Artist

Tank and The Bangas

Genre: R&B ,Alternative R&B ,Alternative Rap ,Retro-Soul ,Poetry
Origin: U.S.A
Active: 2011 - Present
Listen on Coda
Tank and the Bangas operate as a New Orleans-based R&B ensemble holding a Grammy nomination while moving fluidly among classic soul, funk, hip-hop, reggae, and rock. At the front stands Tarriona Ball, performing as Tank, a singer and poet whose voice can wail in the manner of Patti LaBelle, scold like Millie Jackson, or deliver spoken passages reminiscent of Jill Scott. Recognition arrived through their intensely charged concerts and a series of independent recordings that opened with Think Tank in 2013, followed by their win in NPR’s Tiny Desk Contest in 2017, which brought a contract with Verve. Subsequent major-label work includes the albums Green Balloon (2019) and Red Balloon (2022), the linking Friend Goals EP, and a contemplative three-part spoken-word collection launched by The Heart in 2024.
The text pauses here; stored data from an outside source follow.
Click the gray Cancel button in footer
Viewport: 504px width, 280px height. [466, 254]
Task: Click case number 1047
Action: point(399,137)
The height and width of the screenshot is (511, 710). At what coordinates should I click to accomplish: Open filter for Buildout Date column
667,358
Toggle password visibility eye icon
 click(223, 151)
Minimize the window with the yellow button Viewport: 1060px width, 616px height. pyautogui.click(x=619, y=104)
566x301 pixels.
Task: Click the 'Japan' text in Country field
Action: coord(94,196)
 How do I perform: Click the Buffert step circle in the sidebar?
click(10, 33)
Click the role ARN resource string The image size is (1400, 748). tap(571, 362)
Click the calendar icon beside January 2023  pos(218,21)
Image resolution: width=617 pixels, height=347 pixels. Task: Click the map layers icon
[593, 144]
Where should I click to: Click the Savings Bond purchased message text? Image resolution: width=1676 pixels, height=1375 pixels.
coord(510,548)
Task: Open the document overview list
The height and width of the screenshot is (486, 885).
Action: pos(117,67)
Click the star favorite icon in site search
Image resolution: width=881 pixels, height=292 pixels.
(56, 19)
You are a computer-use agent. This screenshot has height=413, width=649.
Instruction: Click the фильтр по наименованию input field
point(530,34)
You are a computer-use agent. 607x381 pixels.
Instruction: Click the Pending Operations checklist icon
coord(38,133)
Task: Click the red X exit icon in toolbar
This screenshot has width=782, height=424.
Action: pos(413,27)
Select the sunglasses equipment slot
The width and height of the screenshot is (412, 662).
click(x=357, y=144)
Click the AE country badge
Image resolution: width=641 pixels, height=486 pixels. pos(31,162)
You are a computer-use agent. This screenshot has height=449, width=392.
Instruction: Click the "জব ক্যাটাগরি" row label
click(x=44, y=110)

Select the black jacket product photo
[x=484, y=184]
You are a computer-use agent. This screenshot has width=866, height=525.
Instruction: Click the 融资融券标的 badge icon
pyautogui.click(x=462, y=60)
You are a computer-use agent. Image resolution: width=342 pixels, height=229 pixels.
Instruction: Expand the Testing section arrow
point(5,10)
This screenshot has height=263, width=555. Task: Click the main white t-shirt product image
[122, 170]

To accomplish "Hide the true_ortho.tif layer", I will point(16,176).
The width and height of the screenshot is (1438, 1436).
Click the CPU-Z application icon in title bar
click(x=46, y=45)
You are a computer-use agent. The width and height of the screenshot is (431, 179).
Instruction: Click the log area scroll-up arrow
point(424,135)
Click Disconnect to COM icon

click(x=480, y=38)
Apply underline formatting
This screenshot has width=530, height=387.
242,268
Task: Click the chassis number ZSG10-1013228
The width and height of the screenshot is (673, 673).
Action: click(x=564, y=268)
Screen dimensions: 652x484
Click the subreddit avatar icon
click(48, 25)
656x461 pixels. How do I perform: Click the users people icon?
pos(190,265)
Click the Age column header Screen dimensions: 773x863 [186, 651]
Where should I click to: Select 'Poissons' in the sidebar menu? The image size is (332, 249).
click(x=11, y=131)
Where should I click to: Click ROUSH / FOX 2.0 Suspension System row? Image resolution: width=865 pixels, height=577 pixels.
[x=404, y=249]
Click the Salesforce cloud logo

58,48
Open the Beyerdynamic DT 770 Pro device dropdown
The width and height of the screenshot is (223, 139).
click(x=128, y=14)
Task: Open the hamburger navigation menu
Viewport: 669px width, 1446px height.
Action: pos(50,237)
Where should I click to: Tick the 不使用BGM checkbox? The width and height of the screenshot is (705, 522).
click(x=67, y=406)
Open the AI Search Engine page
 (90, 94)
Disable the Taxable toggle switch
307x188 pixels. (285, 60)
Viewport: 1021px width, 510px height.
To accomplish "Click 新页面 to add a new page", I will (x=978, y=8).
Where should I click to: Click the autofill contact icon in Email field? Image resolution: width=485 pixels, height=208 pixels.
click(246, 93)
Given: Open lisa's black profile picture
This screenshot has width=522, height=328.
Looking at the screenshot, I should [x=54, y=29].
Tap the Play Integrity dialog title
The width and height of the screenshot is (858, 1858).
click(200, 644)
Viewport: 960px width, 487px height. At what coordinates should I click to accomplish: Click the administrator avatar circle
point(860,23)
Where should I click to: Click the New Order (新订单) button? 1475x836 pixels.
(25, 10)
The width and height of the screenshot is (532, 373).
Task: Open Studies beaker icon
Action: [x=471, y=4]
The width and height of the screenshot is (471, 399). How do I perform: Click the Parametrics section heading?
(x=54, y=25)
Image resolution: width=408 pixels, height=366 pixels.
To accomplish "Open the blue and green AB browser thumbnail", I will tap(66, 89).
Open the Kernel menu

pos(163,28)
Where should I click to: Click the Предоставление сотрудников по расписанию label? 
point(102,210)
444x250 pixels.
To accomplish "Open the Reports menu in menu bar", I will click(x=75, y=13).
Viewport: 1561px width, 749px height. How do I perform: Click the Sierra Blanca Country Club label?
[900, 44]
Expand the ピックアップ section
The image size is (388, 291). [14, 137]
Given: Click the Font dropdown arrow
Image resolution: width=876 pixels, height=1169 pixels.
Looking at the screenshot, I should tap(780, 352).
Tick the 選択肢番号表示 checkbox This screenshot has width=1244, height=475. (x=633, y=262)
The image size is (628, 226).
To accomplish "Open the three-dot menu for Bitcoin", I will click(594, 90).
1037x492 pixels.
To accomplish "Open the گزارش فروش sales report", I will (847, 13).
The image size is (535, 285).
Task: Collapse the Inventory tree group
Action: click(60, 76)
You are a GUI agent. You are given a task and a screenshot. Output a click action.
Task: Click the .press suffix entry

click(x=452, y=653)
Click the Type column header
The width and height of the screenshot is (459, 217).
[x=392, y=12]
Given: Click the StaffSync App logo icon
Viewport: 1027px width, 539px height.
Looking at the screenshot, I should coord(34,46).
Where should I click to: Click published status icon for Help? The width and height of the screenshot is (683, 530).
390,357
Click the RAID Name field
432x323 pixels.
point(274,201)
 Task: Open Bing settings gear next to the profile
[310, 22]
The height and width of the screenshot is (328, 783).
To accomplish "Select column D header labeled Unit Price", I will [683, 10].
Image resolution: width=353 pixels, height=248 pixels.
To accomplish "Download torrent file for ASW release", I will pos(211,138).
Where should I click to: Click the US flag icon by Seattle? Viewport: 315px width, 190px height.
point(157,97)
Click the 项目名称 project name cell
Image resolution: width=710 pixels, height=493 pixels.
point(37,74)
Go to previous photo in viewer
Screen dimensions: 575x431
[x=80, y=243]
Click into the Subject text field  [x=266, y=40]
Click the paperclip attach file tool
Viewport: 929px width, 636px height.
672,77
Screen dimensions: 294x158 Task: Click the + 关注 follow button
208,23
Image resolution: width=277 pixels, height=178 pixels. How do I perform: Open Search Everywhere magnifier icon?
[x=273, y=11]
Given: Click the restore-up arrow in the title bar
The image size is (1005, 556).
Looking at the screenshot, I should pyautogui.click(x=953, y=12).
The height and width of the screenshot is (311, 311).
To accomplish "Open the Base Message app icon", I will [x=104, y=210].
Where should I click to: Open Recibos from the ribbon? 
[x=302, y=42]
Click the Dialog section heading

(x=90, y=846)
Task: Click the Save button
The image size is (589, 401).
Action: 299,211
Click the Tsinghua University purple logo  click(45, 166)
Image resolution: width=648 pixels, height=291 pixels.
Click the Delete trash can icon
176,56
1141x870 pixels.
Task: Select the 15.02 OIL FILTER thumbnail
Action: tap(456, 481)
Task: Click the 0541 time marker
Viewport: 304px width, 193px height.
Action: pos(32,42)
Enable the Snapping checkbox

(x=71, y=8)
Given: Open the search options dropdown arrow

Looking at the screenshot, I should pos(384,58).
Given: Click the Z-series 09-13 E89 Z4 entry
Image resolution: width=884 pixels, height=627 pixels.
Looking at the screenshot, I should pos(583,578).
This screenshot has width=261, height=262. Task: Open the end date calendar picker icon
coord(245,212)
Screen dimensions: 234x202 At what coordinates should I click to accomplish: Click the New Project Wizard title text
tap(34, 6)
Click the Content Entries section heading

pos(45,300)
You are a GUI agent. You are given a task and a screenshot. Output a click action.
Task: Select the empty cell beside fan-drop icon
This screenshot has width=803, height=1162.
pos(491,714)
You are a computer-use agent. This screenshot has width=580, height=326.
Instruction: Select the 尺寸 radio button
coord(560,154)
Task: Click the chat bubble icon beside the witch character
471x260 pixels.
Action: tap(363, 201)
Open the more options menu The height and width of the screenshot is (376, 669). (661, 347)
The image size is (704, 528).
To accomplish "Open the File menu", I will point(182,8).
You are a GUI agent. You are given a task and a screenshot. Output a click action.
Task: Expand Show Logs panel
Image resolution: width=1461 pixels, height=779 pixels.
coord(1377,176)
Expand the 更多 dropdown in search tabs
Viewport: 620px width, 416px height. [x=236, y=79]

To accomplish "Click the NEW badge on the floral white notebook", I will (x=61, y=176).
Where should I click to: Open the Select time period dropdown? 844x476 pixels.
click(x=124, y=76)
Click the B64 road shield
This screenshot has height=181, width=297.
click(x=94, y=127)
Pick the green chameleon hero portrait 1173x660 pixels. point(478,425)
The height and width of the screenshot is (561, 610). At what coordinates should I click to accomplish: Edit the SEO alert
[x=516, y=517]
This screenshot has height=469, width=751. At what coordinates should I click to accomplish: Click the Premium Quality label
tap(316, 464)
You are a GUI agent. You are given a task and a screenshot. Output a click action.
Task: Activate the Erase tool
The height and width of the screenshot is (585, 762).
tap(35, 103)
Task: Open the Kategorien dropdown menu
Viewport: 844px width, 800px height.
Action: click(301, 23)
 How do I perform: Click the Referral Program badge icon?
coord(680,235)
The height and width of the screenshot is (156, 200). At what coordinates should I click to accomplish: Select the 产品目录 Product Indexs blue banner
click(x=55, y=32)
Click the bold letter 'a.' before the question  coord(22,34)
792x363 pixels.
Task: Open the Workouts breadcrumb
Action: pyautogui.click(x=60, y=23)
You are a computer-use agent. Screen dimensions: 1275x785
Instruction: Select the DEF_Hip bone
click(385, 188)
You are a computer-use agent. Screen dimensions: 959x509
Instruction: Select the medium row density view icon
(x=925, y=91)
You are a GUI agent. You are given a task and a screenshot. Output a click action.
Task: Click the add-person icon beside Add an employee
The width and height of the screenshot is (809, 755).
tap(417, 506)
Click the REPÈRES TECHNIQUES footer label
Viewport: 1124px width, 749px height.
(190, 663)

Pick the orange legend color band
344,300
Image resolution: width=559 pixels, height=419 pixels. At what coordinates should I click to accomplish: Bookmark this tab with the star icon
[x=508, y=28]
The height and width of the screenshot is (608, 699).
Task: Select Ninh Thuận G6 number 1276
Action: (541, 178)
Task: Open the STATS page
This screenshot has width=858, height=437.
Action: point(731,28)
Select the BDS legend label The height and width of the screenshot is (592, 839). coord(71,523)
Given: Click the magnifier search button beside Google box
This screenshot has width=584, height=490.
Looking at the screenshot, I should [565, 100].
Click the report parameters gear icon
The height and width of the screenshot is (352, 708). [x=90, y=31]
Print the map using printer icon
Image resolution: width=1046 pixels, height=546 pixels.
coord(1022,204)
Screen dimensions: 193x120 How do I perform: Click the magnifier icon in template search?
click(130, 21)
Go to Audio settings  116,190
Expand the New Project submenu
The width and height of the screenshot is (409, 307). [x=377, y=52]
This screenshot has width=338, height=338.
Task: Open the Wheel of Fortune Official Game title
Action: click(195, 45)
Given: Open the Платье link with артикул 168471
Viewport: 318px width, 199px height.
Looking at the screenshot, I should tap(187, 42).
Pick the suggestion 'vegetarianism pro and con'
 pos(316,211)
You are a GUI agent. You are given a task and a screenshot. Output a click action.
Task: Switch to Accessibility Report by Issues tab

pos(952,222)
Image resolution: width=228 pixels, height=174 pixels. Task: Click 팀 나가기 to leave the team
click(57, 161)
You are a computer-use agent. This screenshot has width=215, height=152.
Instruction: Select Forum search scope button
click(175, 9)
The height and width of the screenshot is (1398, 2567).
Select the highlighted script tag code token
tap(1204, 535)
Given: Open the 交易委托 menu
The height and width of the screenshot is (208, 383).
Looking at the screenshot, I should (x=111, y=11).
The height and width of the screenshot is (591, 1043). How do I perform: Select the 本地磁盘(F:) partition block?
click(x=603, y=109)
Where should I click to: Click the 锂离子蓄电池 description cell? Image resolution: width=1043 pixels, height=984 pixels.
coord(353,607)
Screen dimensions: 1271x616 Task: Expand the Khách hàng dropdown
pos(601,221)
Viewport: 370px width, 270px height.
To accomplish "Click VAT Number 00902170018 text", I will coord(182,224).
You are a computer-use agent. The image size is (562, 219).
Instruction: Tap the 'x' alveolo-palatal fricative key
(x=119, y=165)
The group first assembled in 2011 after connecting at an open-mike showcase in their hometown of New Orleans. The initial roster comprised Ball, musical director and drummer Joshua Johnson, and bassist and keyboardist Norman Spence. Expansion within a few years added keyboardists Merell Burkett and Joe Johnson, background singer Anjelika “Jelly” Joseph, and further associates. Released independently in 2013 as the band’s double-length studio debut, Think Tank featured crowd-pleasing tracks such as “Boxes and Squares,” repeated demonstrations of Ball’s vigorous poetic delivery, and tributes to Deniece Williams (“Oh Heart”) and Minnie Riperton (“Ripperton Love” [sic]). Live documents of local performances followed, among them The Big Bang Theory: Live at Gasa Gasa in 2014—by which time flutist/saxophonist Albert Allenback had joined—and additional captures of their regular appearances at the New Orleans Jazz & Heritage Festival. Joe Johnson departed in 2016.

Wider attention arrived in 2017 when the band defeated more than 6,000 other entrants to win NPR’s third Tiny Desk Contest, earning a unanimous vote from the musician and expert panel. Tank and the Bangas signed with Verve and delivered their major-label debut Live Vibes in 2018. Live Vibes 2 appeared in 2019 alongside Green Balloon, a studio album carrying production input from Mark Batson, Jack Splash, and Zaytoven plus select additional keyboards by Robert Glasper. Despite the high-profile contributors, the band’s singular identity remained intact, securing a Best New Artist nomination at the 2020 Grammy Awards.

A sequence of connecting singles began with a fresh version of Burt Bacharach and Hal David’s “What the World Needs Now Is Love” that included fellow New Orleans native PJ Morton among nine featured artists; Tank and the Bangas then issued the collaborations-focused Friend Goals EP in November 2020. That session marked Merell Burkett’s final studio appearance with the group. In 2021 they alternated featured and headlining roles with Big Freedia on the respective singles “Betty Bussit” and “Big.” Their third album, Red Balloon, followed the next May, an assertive collection of observational and celebratory songs produced chiefly by the band yet enriched by contributions from Lalah Hathaway, Questlove, Georgia Anne Muldrow, and Trombone Shorty. This release earned Tank and the Bangas a second Grammy nomination, this time for Best Progressive R&B Album, while their subsequent collaboration with Ibrahim Maalouf, “Todo Colores,” received a nomination the following year for Best Global Music Performance. The band next shaped The Heart, The Mind, The Soul, a spoken-word project comprising three EP-length installments released separately across July and August 2024; at the end of that month the trilogy was combined and supplemented with bonus tracks. Production came from James Poyser, Robert Glasper, and Kaidi Tatham, and Jill Scott appeared on the opening piece “A Poem Is.”